In May this year we at FSTP, shared the ESMA Consultation Paper “Draft guidelines for the assessment of knowledge and competence” (dated 23rd April 2015) with a number of clients. Our guidance to those firms was to ensure that T&C requirements were added to their MiFID II project plan to ensure that it did not slip through the net. The consultation itself was looking to close contributions on the 10th July 2015. Some of the comments received are interesting and do focus on a particular issue, namely;
- How might this impact on any staff providing a generic “house” view i.e. possible investment assistants or support and /or research members who may be called into client meetings? Particularly for institutional investment houses
Generally speaking, after reviewing a cross section of responses most contributors recognised and highlighted that the requirements for those providing investment advice to clients should be more rigorous and robust than those providing “generic” advice, as you might expect. However, the view of what is sufficient for those providing that generic advice was varied.

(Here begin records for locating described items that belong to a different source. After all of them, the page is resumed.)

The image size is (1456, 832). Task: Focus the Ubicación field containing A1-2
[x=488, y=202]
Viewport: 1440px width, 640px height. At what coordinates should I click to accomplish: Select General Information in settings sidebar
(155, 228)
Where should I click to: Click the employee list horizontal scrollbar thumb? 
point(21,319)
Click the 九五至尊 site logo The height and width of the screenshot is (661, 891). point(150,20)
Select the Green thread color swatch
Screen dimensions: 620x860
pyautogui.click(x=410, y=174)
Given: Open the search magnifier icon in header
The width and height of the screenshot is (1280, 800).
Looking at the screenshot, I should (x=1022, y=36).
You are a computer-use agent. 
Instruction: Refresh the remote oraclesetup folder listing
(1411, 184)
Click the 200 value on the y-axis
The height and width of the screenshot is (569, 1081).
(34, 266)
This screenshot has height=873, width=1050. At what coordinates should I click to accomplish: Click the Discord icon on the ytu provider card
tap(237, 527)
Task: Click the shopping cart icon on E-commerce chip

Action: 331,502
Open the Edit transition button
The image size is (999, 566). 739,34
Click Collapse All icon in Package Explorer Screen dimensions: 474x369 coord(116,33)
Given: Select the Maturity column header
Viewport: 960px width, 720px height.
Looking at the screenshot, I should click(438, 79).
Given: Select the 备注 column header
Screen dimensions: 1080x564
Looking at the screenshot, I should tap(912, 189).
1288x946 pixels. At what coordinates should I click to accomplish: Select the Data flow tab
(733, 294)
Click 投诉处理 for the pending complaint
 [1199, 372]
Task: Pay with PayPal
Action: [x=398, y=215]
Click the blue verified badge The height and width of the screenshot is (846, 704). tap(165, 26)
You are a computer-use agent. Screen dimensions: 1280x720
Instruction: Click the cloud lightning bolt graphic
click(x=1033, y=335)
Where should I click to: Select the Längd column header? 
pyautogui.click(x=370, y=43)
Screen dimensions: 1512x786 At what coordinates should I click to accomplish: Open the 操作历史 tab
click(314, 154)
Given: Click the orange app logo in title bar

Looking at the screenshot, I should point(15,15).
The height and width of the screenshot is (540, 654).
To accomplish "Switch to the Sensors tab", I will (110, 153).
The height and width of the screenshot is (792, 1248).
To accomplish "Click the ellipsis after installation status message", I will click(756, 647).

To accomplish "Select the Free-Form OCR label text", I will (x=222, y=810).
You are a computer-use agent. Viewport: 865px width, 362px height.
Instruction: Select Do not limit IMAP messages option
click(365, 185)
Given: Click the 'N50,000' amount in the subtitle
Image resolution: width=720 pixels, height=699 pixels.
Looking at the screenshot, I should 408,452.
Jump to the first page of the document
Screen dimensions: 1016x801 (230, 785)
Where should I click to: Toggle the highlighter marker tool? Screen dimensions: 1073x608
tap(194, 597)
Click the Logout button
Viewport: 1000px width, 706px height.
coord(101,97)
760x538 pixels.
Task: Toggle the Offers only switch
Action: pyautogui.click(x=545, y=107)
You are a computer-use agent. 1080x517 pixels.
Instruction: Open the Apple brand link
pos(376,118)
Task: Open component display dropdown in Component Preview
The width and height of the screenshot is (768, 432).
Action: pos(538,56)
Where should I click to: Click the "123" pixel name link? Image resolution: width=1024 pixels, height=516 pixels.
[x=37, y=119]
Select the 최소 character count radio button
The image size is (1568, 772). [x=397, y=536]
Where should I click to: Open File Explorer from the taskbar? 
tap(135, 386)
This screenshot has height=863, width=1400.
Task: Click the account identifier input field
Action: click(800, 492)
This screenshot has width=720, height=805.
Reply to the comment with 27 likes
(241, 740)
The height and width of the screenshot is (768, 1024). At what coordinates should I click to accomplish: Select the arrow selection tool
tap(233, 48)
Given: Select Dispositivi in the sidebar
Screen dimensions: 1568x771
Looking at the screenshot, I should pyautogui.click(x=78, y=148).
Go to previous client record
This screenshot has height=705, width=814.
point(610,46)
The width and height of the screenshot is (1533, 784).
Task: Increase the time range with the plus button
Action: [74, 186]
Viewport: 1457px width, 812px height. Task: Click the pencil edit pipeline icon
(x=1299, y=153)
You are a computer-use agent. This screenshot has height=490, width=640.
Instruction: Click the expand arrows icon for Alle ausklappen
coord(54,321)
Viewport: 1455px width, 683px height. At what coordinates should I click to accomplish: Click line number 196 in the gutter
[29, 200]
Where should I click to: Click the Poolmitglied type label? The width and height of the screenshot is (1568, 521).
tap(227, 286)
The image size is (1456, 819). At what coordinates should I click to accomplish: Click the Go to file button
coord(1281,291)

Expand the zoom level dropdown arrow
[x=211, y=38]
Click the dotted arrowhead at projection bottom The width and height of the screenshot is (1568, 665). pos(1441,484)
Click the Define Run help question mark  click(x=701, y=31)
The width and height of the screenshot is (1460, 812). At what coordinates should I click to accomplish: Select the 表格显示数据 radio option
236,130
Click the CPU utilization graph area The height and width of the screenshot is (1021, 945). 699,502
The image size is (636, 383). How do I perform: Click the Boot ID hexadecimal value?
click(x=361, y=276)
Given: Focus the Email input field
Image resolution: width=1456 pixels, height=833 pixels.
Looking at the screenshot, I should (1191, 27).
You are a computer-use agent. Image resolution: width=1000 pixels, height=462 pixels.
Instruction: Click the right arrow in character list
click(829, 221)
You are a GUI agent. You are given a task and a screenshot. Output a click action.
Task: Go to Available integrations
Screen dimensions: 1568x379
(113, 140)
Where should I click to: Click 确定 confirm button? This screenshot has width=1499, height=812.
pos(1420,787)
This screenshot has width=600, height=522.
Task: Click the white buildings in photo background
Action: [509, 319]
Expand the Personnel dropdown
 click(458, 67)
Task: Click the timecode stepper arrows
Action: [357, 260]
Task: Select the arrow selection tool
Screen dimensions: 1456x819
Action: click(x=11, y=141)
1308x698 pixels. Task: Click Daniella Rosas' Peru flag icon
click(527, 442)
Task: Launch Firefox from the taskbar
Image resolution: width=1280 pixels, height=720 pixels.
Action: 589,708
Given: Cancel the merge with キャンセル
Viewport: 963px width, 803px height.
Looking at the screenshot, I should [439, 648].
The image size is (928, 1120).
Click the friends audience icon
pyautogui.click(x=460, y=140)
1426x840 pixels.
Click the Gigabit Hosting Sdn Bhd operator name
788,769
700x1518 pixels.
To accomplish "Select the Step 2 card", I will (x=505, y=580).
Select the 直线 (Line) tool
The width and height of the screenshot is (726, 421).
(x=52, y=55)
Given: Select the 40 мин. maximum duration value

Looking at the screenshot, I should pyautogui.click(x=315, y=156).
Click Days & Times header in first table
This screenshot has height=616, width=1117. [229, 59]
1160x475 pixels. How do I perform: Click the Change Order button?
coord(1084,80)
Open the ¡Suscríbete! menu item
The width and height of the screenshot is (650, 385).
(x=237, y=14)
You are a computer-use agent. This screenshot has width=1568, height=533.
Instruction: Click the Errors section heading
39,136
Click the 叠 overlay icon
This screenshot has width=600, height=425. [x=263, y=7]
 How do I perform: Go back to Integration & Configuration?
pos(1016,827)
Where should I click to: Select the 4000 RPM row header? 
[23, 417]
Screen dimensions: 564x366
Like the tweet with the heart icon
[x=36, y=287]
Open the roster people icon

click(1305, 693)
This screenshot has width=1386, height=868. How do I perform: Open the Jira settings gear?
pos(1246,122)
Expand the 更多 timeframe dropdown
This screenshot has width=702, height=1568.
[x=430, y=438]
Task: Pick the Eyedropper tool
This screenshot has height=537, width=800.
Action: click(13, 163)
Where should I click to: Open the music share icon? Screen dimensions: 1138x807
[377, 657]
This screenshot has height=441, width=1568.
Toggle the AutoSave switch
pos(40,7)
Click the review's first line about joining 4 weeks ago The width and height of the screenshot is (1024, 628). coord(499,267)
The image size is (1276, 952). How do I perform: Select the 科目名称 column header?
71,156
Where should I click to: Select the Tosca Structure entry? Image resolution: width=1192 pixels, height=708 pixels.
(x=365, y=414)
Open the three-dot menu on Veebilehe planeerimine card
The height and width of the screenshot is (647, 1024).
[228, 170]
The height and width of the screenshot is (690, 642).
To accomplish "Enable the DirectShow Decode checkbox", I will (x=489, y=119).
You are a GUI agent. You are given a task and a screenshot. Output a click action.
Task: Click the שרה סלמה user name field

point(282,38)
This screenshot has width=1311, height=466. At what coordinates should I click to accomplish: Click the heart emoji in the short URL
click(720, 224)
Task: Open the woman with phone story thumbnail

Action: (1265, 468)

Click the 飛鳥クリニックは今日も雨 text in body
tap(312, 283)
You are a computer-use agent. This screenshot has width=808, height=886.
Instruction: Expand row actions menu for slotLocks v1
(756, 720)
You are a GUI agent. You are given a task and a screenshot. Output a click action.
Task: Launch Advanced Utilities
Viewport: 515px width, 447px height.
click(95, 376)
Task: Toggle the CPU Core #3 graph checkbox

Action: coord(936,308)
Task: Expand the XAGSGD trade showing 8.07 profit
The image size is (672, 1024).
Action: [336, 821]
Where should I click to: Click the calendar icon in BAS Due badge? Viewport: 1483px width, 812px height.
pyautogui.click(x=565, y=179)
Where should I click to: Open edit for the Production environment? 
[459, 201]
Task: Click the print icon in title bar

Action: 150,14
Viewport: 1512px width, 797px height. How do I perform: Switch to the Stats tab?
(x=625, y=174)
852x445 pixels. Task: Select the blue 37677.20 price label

The specific question about grandfathering , proposing “not less than five consecutive years of appropriate experience of providing the same relevant services at the date of application of these guidelines would be sufficient to meet the requirement under knowledge and competence, provided that the firm has assessed their knowledge and competence?” prompted some interesting responses, including;
“We see no necessity for the requirement that employees must have acquired the experience “in the same firm”. In our view, it should be relevant – as well as sufficient – for such experience to have been acquired in an investment firm subject to MiFID.”
”It should apply to people who have shown competence or/and gained experience in one of the designated functions for a much shorter period than 5 years. To impose 5 consecutive years of experience in the same firm and in the same type of function at the date of introduction of the new requirement reduces, to practically zero, the number of agents that would be eligible to the benefit of this provision.”
experience alone is not an appropriate or sufficient indicator of competence.
The CISI response was more expansive and cited the recent experiences of RDR implementation in part of its response;
“No, we think that five years of consecutive experience is not a sufficient indicator. Our judgement is based on the CISI’s experience of the UK’s Retail Distribution Review (RDR) which demonstrated that experience alone is not an appropriate or sufficient indicator of competence. Some advisers with more than 30 years’ experience failed to pass the necessary appropriate qualifications to meet the RDR professionalism requirements when the basic education requirements were upgraded.”
Interestingly, in response to the question about costs that may be incurred one of the trade bodies representing institutional wholesale investment groups estimated costs in excess of £500k for some firms.
What does this all mean? Watch this space, the paper was concerning itself on the provision of quality advice, in whatever form it takes, to clients. Without more guidance the response from firms could be, like the responses, very varied.